Tuesday, September 20, 2011

The Case of the Piles of Dog Vomit

So about two hours ago I'm all "it's time to blog!" and then Youngest Daughter said, "Hey, we didn't walk Shiloh (the GD Dog) and you said we would!" and so I took the GD Dog out for a walk with YD, and the GD Dog pulled me all over the neighborhood for about two blocks, and when I have to jog it makes my belly roll flop and it's super unattractive.  That makes me cranky.

Then we get home and The Son is still in the shower, but YD needs to take a bath, so I wander in the kitchen and see that my children haven't unloaded or loaded the dishwasher as per their rental agreement, Section 1 Page 2 Clause 6.  I yell a little bit and then think "Oh to hell with it" because The Son is in the shower and can't hear me and Oldest Daughter's eyes are glazed over and she is doing Algebra and it's already late so I just do it because I am getting my mother's martyr complex, which is apparently hereditary.  That makes me cranky.
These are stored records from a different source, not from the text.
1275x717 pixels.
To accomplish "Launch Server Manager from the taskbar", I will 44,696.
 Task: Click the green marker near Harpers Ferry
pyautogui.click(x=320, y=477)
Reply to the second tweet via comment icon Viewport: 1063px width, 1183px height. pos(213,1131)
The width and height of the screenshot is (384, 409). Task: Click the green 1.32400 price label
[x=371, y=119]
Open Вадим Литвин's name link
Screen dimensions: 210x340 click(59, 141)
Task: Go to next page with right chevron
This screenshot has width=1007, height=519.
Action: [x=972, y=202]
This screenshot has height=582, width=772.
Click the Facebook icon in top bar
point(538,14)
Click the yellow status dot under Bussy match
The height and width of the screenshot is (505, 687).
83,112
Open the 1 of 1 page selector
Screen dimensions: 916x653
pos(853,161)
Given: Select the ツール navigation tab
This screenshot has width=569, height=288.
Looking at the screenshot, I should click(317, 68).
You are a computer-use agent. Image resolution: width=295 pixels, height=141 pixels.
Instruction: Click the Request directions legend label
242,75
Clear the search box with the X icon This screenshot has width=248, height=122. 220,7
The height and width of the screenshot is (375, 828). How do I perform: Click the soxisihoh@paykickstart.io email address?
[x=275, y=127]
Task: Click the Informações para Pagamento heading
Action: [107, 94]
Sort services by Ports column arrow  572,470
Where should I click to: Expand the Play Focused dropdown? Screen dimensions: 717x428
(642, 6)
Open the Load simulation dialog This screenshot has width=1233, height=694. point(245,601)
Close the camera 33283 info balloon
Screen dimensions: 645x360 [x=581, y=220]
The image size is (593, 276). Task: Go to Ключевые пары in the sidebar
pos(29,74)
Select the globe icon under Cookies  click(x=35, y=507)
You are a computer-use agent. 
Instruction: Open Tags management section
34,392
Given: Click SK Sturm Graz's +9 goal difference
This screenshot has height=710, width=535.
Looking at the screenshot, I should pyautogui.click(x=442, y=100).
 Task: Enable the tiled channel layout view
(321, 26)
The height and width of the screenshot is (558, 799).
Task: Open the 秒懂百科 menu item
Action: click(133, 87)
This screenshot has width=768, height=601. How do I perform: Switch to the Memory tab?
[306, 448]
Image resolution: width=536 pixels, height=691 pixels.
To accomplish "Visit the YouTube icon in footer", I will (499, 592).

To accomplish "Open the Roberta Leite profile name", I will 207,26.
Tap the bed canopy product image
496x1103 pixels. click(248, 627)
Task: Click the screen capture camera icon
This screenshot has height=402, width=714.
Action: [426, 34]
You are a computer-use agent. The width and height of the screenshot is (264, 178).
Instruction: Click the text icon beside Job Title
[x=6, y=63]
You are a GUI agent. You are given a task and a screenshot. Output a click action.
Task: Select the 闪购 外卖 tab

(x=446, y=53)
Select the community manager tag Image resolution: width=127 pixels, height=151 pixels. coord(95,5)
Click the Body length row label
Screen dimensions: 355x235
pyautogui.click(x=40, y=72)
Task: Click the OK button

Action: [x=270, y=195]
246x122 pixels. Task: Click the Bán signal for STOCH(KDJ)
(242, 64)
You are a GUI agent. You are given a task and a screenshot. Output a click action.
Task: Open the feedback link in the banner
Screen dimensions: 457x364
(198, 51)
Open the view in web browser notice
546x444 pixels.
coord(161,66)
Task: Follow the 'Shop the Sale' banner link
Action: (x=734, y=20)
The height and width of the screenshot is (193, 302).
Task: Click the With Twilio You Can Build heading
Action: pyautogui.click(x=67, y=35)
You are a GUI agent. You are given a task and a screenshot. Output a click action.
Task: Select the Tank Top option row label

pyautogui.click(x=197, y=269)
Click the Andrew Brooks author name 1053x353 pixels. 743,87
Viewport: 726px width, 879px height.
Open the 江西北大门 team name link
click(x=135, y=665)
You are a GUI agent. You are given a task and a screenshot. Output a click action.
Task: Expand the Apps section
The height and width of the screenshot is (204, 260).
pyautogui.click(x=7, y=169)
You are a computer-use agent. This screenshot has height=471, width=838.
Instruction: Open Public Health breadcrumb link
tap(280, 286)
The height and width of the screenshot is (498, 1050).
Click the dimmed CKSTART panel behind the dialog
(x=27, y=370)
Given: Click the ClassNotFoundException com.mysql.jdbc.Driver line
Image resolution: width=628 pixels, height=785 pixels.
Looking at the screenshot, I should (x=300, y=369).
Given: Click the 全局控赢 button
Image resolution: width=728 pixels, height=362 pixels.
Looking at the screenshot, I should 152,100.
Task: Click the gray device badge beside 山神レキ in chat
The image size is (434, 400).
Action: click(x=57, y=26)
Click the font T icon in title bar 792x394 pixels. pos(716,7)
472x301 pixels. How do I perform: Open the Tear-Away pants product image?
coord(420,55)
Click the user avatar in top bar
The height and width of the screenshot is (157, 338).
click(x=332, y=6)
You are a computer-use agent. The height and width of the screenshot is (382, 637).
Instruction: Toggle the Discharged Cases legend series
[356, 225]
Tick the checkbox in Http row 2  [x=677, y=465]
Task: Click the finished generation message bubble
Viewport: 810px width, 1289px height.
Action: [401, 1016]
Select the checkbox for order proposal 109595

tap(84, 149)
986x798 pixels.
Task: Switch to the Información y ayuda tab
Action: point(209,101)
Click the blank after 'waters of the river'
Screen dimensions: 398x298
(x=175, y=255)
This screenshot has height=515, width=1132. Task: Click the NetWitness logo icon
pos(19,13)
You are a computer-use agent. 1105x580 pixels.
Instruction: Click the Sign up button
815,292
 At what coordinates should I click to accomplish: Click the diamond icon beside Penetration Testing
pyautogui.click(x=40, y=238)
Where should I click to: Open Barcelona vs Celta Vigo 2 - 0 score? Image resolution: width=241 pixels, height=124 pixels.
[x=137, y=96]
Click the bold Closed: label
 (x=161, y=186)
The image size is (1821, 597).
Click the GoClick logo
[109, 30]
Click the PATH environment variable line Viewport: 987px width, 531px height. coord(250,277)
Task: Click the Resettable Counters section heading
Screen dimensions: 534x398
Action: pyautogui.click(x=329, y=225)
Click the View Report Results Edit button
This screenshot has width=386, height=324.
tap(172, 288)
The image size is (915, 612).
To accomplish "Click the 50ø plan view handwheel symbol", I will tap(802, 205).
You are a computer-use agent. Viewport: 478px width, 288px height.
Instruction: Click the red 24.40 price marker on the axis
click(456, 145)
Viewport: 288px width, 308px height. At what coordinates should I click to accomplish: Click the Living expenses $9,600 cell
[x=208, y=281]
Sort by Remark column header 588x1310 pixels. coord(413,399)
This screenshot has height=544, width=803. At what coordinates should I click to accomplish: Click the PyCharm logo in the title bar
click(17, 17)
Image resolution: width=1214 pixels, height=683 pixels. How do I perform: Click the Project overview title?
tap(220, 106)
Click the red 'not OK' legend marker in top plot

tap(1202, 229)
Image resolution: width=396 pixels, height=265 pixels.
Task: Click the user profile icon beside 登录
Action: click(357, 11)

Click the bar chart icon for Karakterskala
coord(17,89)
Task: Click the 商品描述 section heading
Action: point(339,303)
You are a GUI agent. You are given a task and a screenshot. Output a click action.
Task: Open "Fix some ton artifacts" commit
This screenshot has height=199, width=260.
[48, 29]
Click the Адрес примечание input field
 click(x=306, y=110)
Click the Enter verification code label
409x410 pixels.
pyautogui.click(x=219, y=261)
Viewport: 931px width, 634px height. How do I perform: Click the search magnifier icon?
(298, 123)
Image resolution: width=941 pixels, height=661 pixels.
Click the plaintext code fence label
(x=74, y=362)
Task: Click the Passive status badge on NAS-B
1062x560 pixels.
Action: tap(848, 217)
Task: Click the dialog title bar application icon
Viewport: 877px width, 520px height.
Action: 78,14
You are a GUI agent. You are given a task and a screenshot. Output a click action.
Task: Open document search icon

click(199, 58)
Then I finally get YD in the bath and I let her take 40 small toys in there, and just as I am preparing to wash her hair, I hear Current Husband in the other room say, "You have GOT to be kidding me!" and not in a "I just heard the funniest joke!" kind of way.  I run into the living room and there are not one, but THREE fresh steaming piles of dog puke.  The GD Dog is sitting behind them, looking sheepish, and George the Superpet is around the corner saying, "I told you that GD Dog was going to be nothing but trouble."  Since it is my mother's dog, I felt compelled to clean it up.  CH felt compelled to head out the door to meet someone for a beer.  Everyone else felt compelled to go to bed.  This all reminded me of my favorite story.


"Not I," said the kid.
"Not I," said the husband.
"Not I," said the GD Dog.
"Then I will," said the Little Red Hen.
And then she ate a whole fucking cake and was bitter for the rest of the night.

The End.
Goodnight, Wifers!


7 comments:

Rory L. Aronsky said...

What kind of cake? ;)

(Please don't punch me in the face.)

Peruby said...

Oh, yeah! We're just living the dream with the pets puking.

Rhonda said...

ah the dream. dogs are nothing but trouble. and i am realizing the mother complex as well. sick but still doing laundry, making dinner, dishes...on and on, never ending.

Anonymous said...

Everyone knows that all tasks involving bodily fluids - no matter who they belong to - belong to the mom. Just ask my family.

GrandeMocha said...

Switch the dogs to cats & you have my life. Except I don't walk the cats. Thanks for the smile!

Anonymous said...

You just explained my family perfectly. Espcially when it comes to cleaning up dog puke, kid puke, and all of their various vomits.

Thank God my oldest took the cat with her to college so I don't have to clean up cat yak, hairballs, and her shit anymore.

akawest said...

As I sleepily made my way across my kitchen this morning, I stepped into a dog puke pile. Hubby cleaned it up, but didn't move the rug. I then stepped on the wet rug, which was almost as nasty as the actual puke. That set the tone for the morning, i.e., I am a PMSing cranky bitch, who has scrubbed her feet twice and it isn't even noon.